Corée du Nord : l'ONU suspecte le régime d'avoir récolté trois milliards d'euros avec des cyberattaques

Dans un rapport, l'Organisation des Nations unies estime que Kim Jong-un est parvenu à détourner cet argent grâce à son armée de 6 800 hackers pour financer son programme nucléaire.
Article rédigé par Olivier Poujade
Radio France
Publié
Temps de lecture : 3 min
Kim Jong-un, avec des responsables militaires, lors de tests de missiles de croisière lancés depuis un sous-marin, en Corée du Nord, le 29 janvier 2024. (남상현 / MAXPPP)

En Corée du Nord, les cyberattaques du régime de Kim Jong-un serviraient à financer son programme nucléaire, d'après les informations de l’agence Reuters, relayées jeudi 8 février par le quotidien britannique The Guardian.

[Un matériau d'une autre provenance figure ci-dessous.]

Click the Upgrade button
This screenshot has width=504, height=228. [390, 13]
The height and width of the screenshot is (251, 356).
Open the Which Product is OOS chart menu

Ces médias s’appuient sur les conclusions d’un rapport d’experts de l’ONU, qui sera rendu public dans les prochains jours. 58 cyberattaques qui auraient rapporté à la Corée du Nord, près de trois milliards d’euros.

Le savoir-faire en matière de piratage informatique de la Corée du Nord n’est plus un secret pour personne. Le centre de cyberdéfense de l’OTAN estime qu’une armée de 6 800 hackers est aujourd’hui au service de Kim Jong-un. En mai 2023, un concours mondial de piratage en ligne a été organisé par les États-Unis et l’équipe qui a remporté le premier prix est celle de la Corée du Nord. Kim Jong-un a lancé il y a plusieurs années un recrutement national, une usine à fabriquer des Top Hackers, dont les techniques et les méthodes sont aujourd’hui à la pointe de la cybercriminalité mondiale.

Il n'y a donc rien d’étonnant à ce qu’ils puissent aujourd’hui détourner de grosses sommes d’argent sur Internet. Entre 2017 et 2023, selon ce rapport de l’ONU, ils auraient détourné près de trois milliards d’euros. Une compagnie chargée d’analyser les volumes de circulation de cryptomonnaies indique même une pointe estimée à 1,5 milliard d'euros en 2022. La cyber-armée nord-coréenne serait parvenue à infiltrer une vingtaine de plateformes de cryptomonnaies, via le dark web, pour détourner cet argent au profit de l’ambitieux programme d’armement du dictateur.

"Un plan sophistiqué qui a laissé des traces"

Il faut remonter à 2021 pour retrouver une trace d’inculpation contre des cyberpirates nord-coréens. Il s'agissait de militaires que l’agent spécial du FBI Jesse Baker a fini par coincer, après une enquête impliquant des dizaines d’agences spécialisées dans la cyberdéfense. "Ce que nous avons fait, c’est ce que nous faisons depuis 1865", explique l'agent du FBI. "On a suivi l’argent en utilisant la technologie, mais aussi les méthodes d’un vieux détective. Même si les voleurs s’appuient sur des schémas complexes pour voler l’argent, ils ont toujours besoin de le planquer", poursuit Jesse Baker. "Dans ce cas, il a été blanchi de façon très variée, via des comptes bancaires, des retraits en cash, des virements électroniques, ou encore des portefeuilles cryptos privés. Un plan sophistiqué, mais qui à chaque fois a laissé des traces", conclut-il.

Son cyber butin prouve que la Corée du Nord a toujours un temps d’avance. Un pays que l’on décrit aujourd’hui comme un Etat parrain. Il s’appuie sur de nombreux complices, notamment des banques nationales en Asie du Sud-Est. Mais le gouvernement nord-coréen s'appuie aussi sur des junkets, des organisations chargées de recruter des joueurs dans les casinos de Macao et de leur prêter de l’argent pour ensuite le récupérer blanchi. Tout cela d’un commun accord avec les triades, la mafia chinoise. Les cyberattaques nord-coréennes sont si bien ficelées et si préoccupantes qu’elles ont poussé le Japon et la Corée du Sud à intégrer, le mois dernier, la Cyber Kill Chain américaine, un réseau cyber offensif chargé de neutraliser en priorité les attaques de la Corée du Nord.